* _RECORDS SHOWN_:
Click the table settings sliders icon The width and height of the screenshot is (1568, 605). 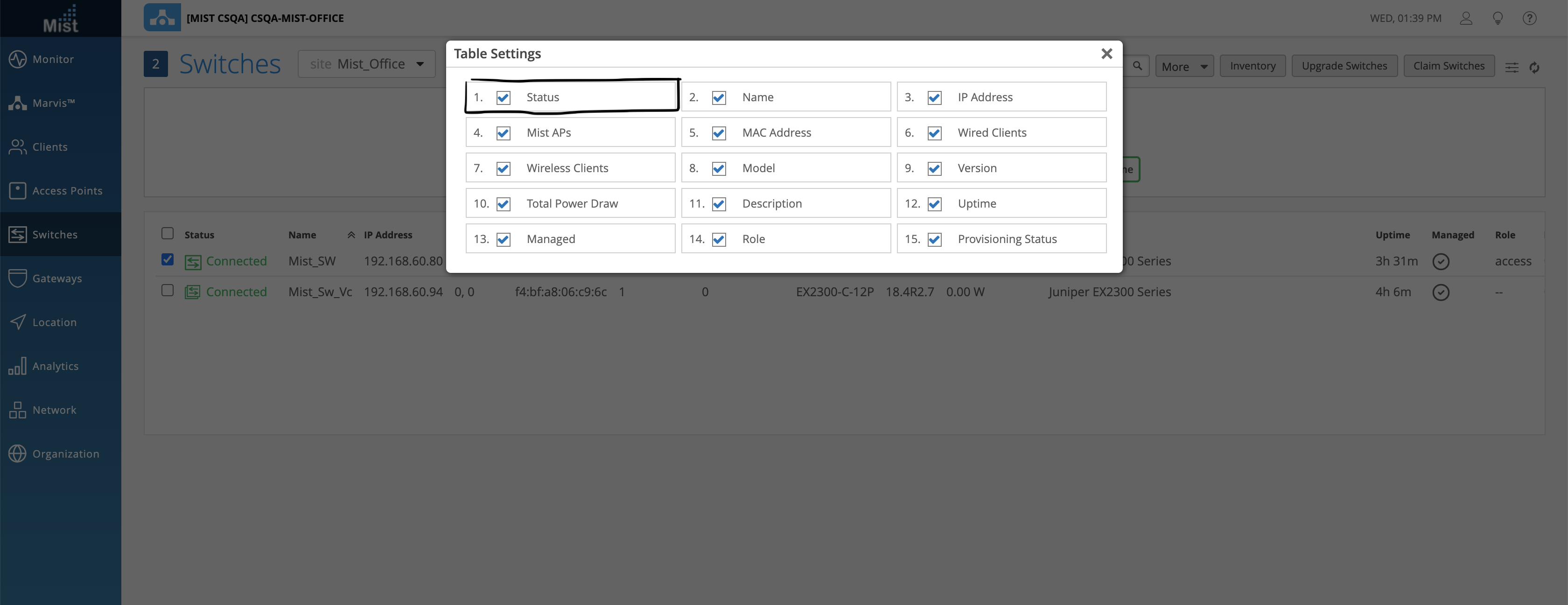[x=1512, y=67]
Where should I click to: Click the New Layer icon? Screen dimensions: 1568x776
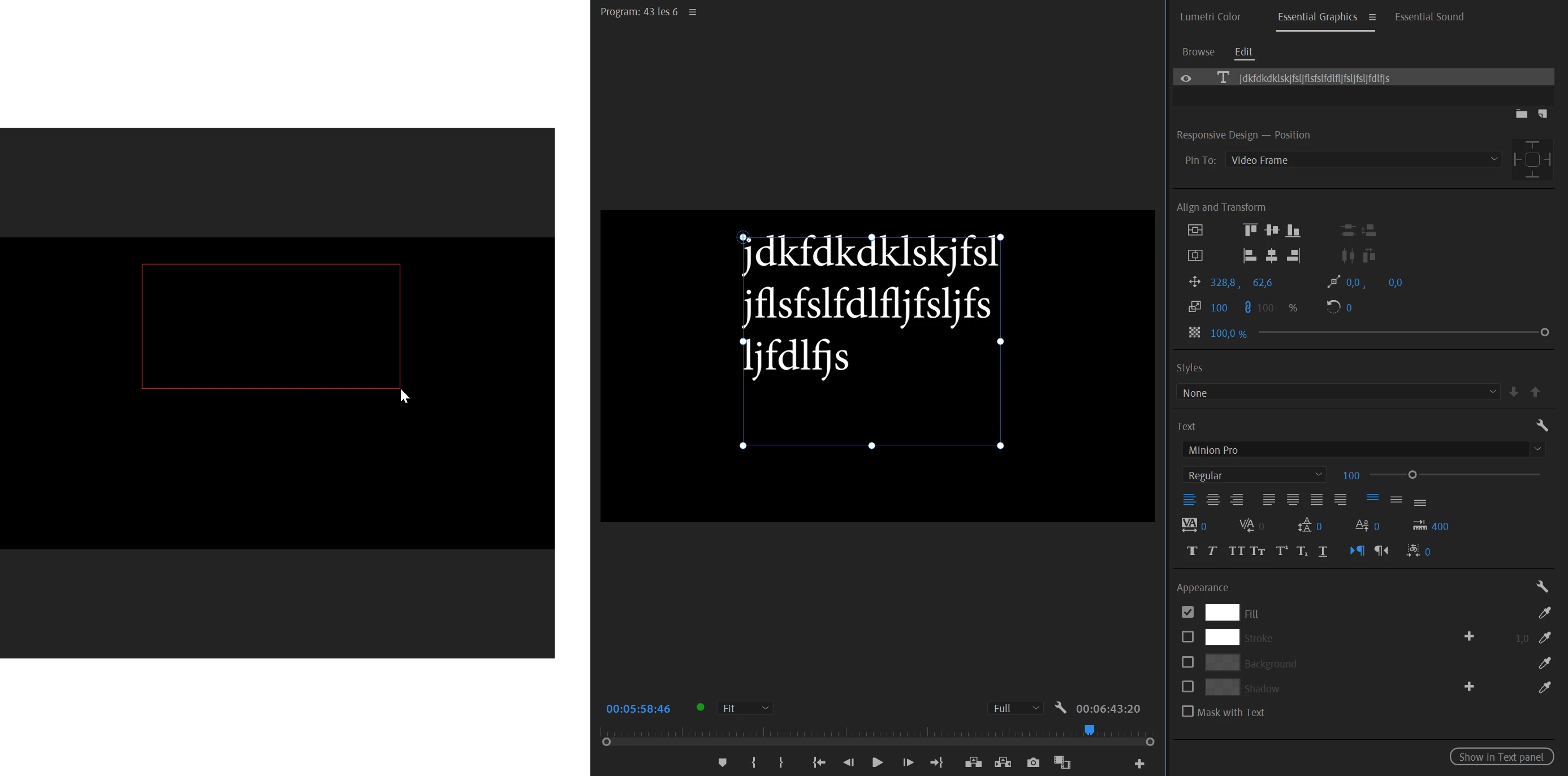pos(1543,114)
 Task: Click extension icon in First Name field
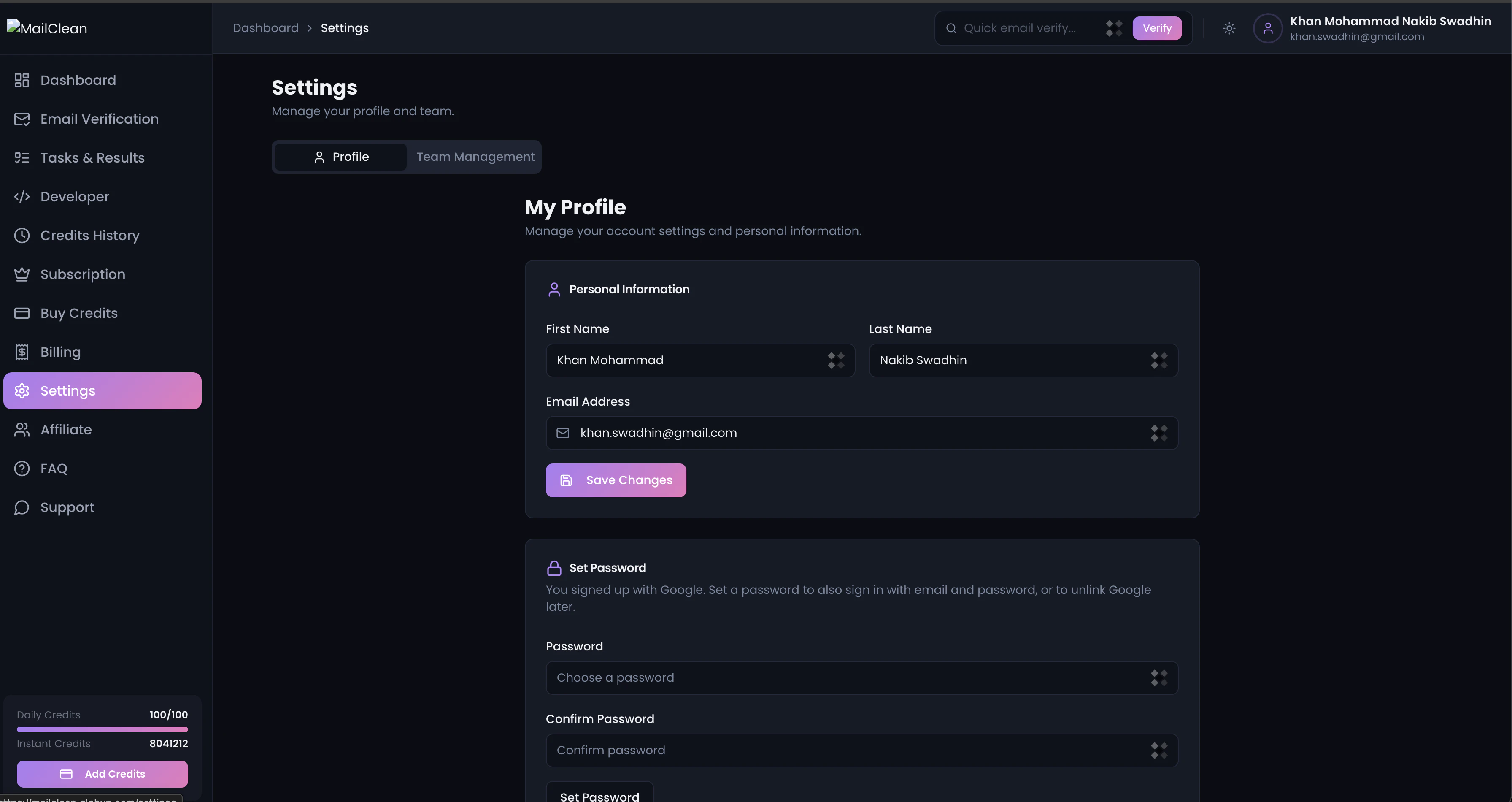[836, 360]
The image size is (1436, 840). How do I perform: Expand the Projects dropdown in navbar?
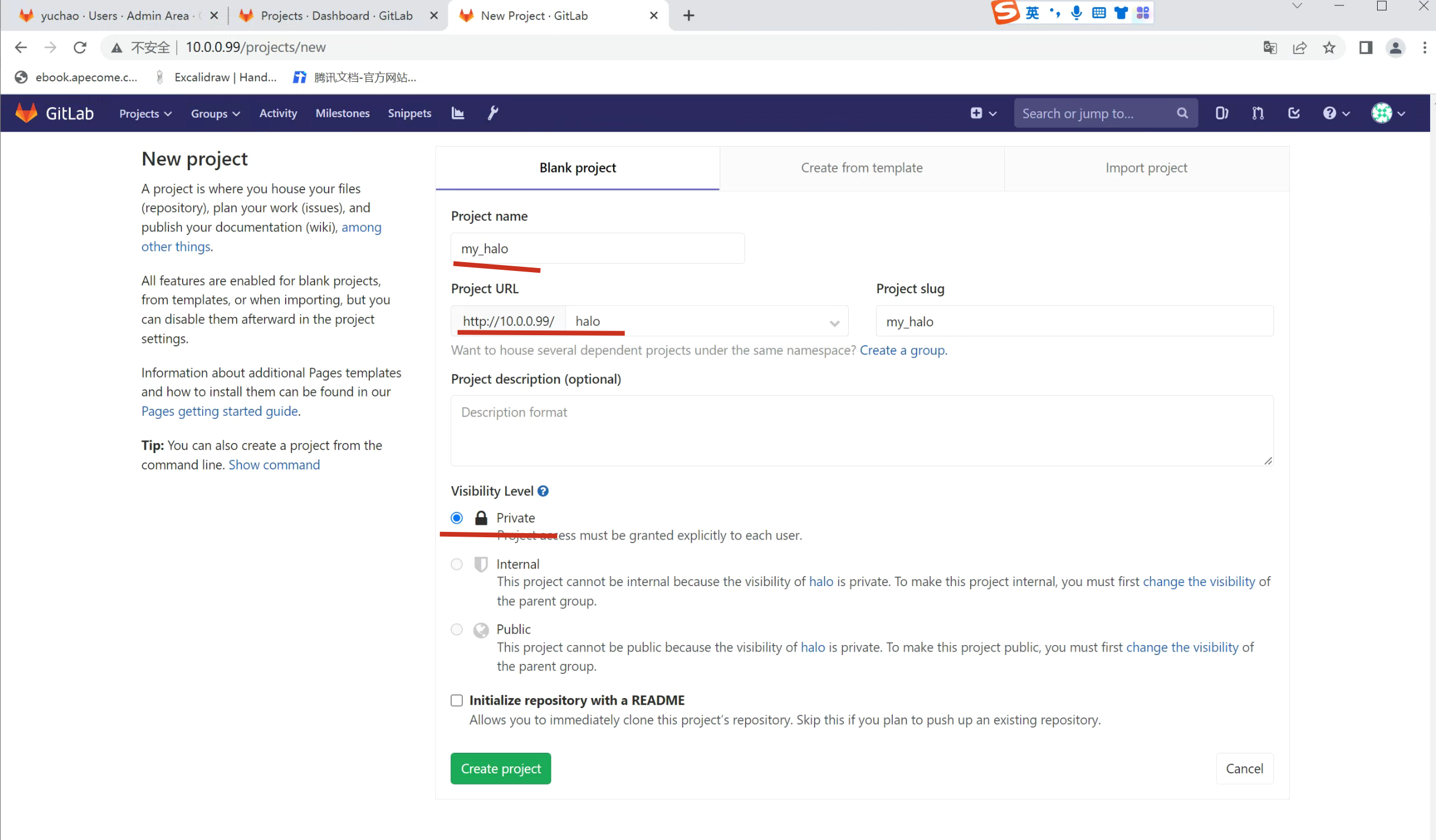tap(145, 113)
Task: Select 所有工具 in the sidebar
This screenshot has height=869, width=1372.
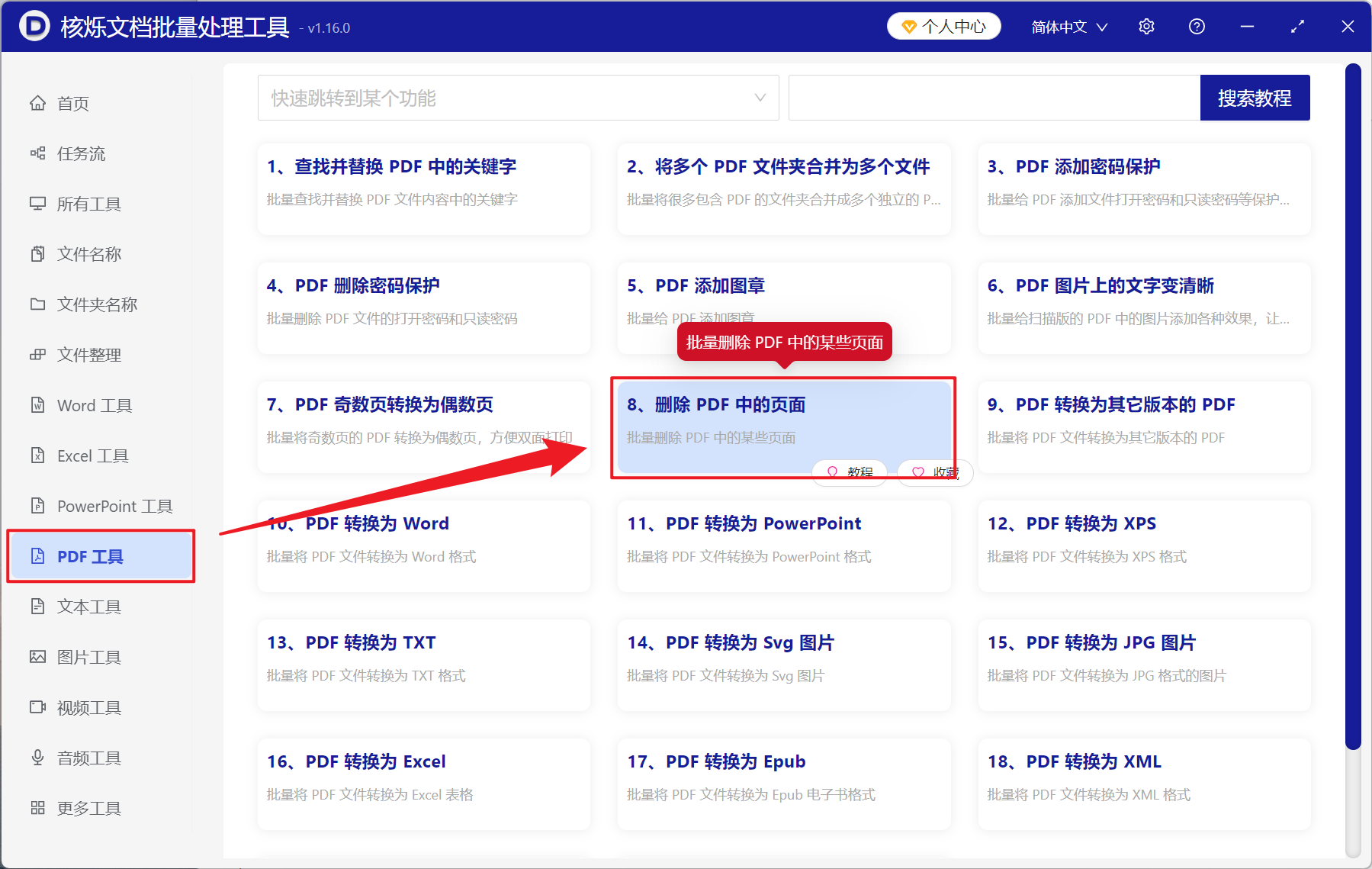Action: 88,204
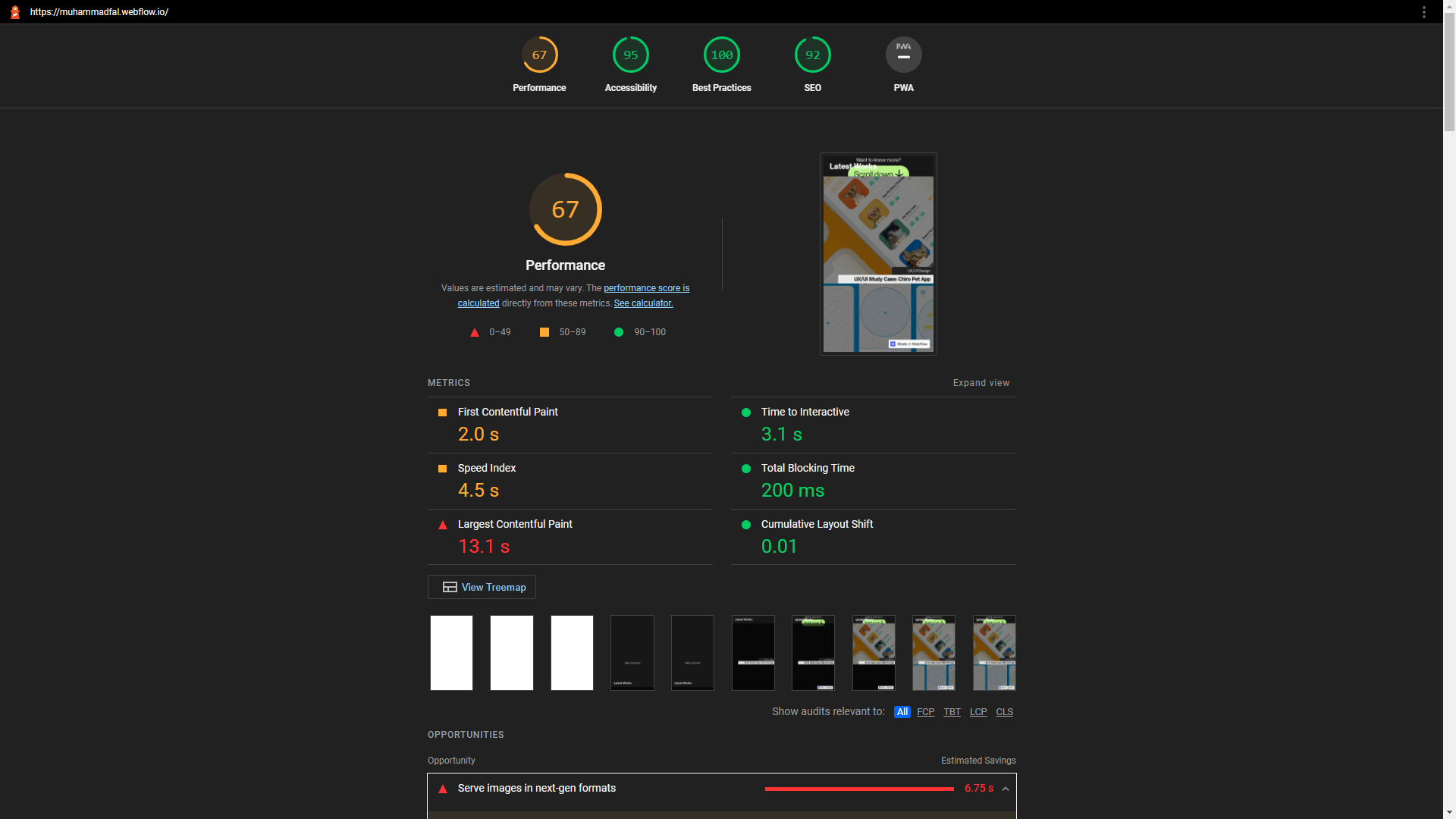Click the Lighthouse logo icon
Viewport: 1456px width, 819px height.
click(x=14, y=12)
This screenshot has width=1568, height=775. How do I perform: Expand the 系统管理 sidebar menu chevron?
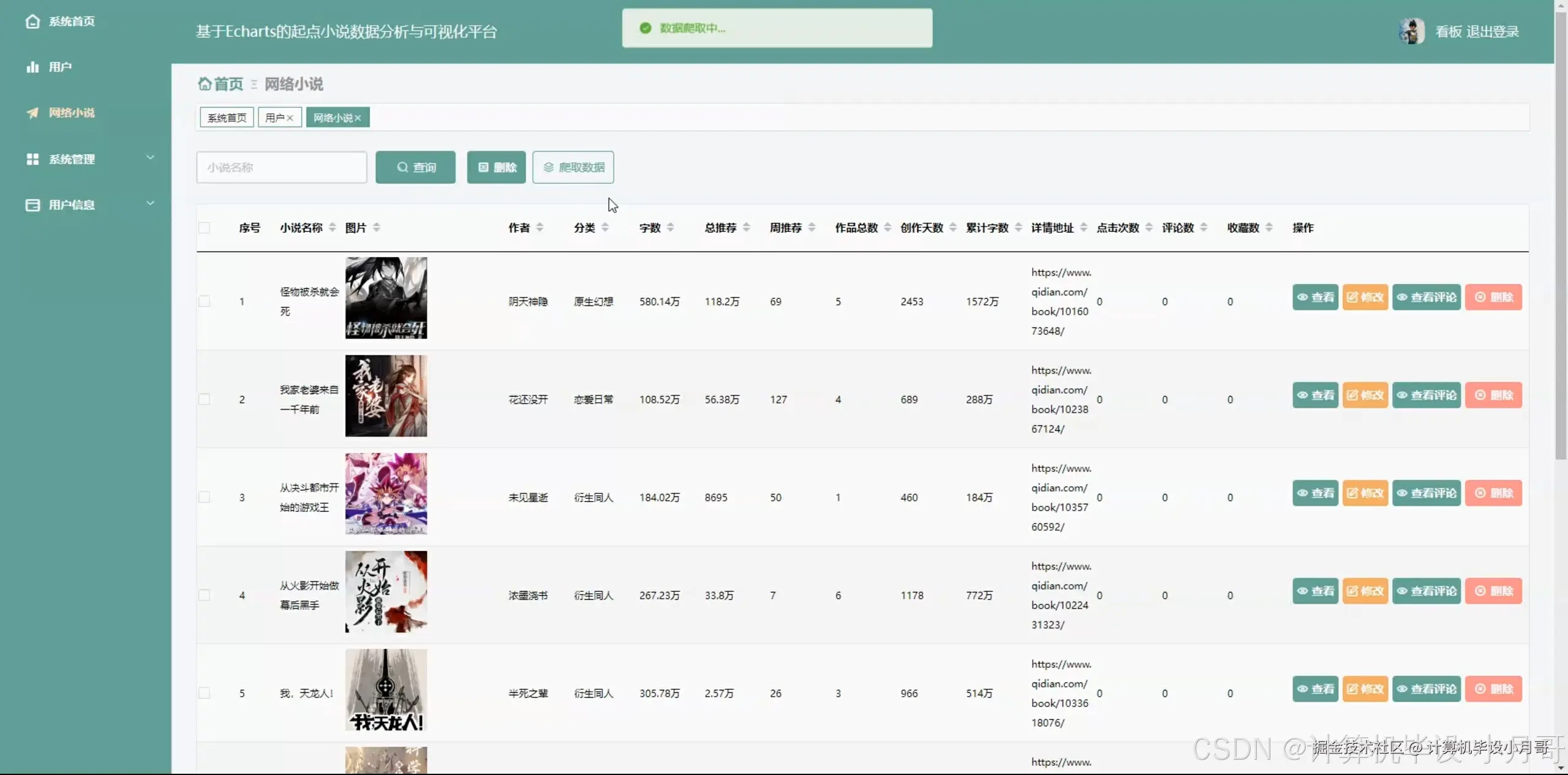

* _WORK INSTRUCTIONS_:
The output is the stretch above from the line with "Where should I" through the line with "Task: Select 所有工具 in the sidebar", copied word for word with both ends kept and every picture dropped.

* _ANSWER AREA_:
Where should I click to: Click the New Layer icon? Screen dimensions: 1568x776
pos(1543,114)
 Task: Click extension icon in First Name field
[836, 360]
The image size is (1436, 840). How do I perform: Expand the Projects dropdown in navbar?
tap(145, 113)
Task: Select 所有工具 in the sidebar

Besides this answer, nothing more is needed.